Boss of Rotterdam port shocked by scale of Beirut disaster
The director of Europe's largest port, Rene van der Plas, has urged the Lebanese government to adopt a new strategy that best suits the port of Beirut after the August 4 explosion, Arabian Business has reported.
The Port of Rotterdam boss on Saturday concluded a "four-day reconnaissance and support mission" to Lebanon to examine more closely the extent of the damage caused by the blast.
Speaking to Arabian Business before leaving Beirut, he seemed shocked by the scale of the disaster that struck the port of Beirut.
"What I saw is beyond imagination, the destruction is located 4-5km from the centre of the explosion, and from my hotel room I could see the broken windows, demolished houses, sunken ships, even my hotel was slightly damaged," he said.
The huge explosion in the port of Beirut killed at least 180 people, injured about 6,500 and destroyed entire neighbourhoods.
He emphasised that the restoration of supply chains is one of the top priorities for the country as a whole. "I have had intensive talks with members of the public and private sectors in Lebanon to explore the best process for the rehabilitation of the port of Beirut," said Van der Plas.
Van der Plas said it was too early to give an exact figure on the initial cost of rebuilding the port of Beirut and the time needed to rebuild it.
"Of course, much needs to be done, and the top priority should be to enable the port of Beirut to meet the country's short-term needs, especially those related to the import of vital goods. I think that the container terminal team did a great achievement of putting this terminal back into service," he told Arabian Business.
"There are a lot of measures to be taken, but one of them could be to evaluate how we can make better use of the still intact port areas and see if we can use these areas to optimise the use of the port as quickly as possible - that's for the short term of course."
The Port of Beirut has resumed 100 percent of its operational procedures for shipping and unloading, according to the new director general of the Port of Beirut, Bassem Al-Kaissi.
Van der Plas ruled out any interest of the port of Rotterdam to participate in a possible bid for the reconstruction of the port of Beirut in the future, saying: "As a port developer, we could only share our experience and put our expertise at Lebanon's disposal. We will act in a broader international context, with the World Bank and the Government of the Netherlands.
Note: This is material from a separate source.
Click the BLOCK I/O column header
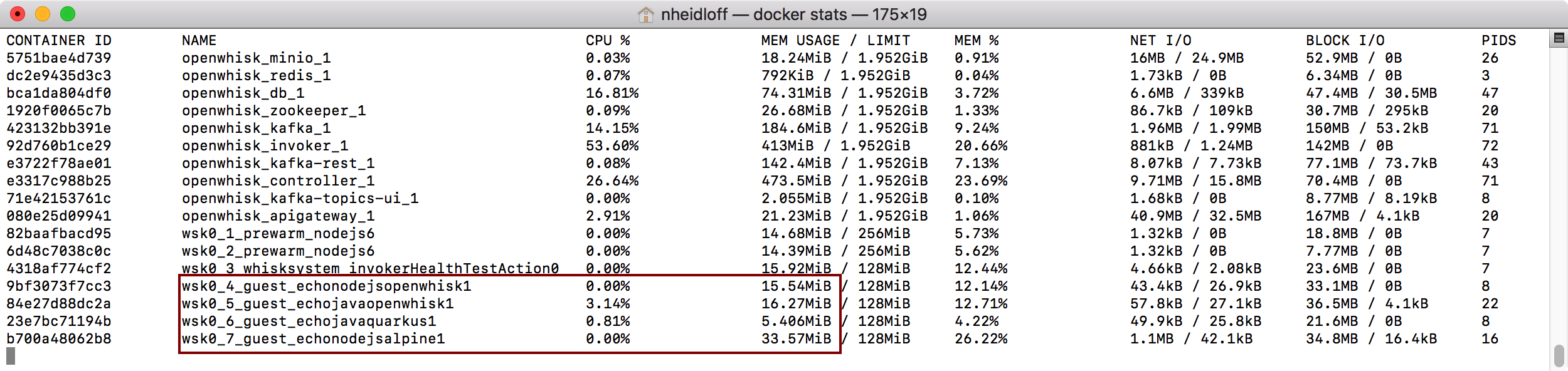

We are really looking at how we can use our expertise and experience in redeveloping the port of Beirut. As for the reconstruction schedule for the port of Beirut, the short-term plan should be implemented as soon as possible, within a few weeks.
"I think it is very urgent to look for the best ways to improve the efficiency of the entire port logistics system and to review the master plan for this area, as well as to improve the port security," he told Arabian Business.
A team of experts from the port of Rotterdam is currently working with the World Bank on a rapid damage assessment of the port of Beirut, with a focus on Lebanon's economic recovery.
The port of Rotterdam reached a throughput of 218.9 million tons in the first six months of 2020, 9.1 percent less than in the first half of 2019 due to the impact of the global pandemic.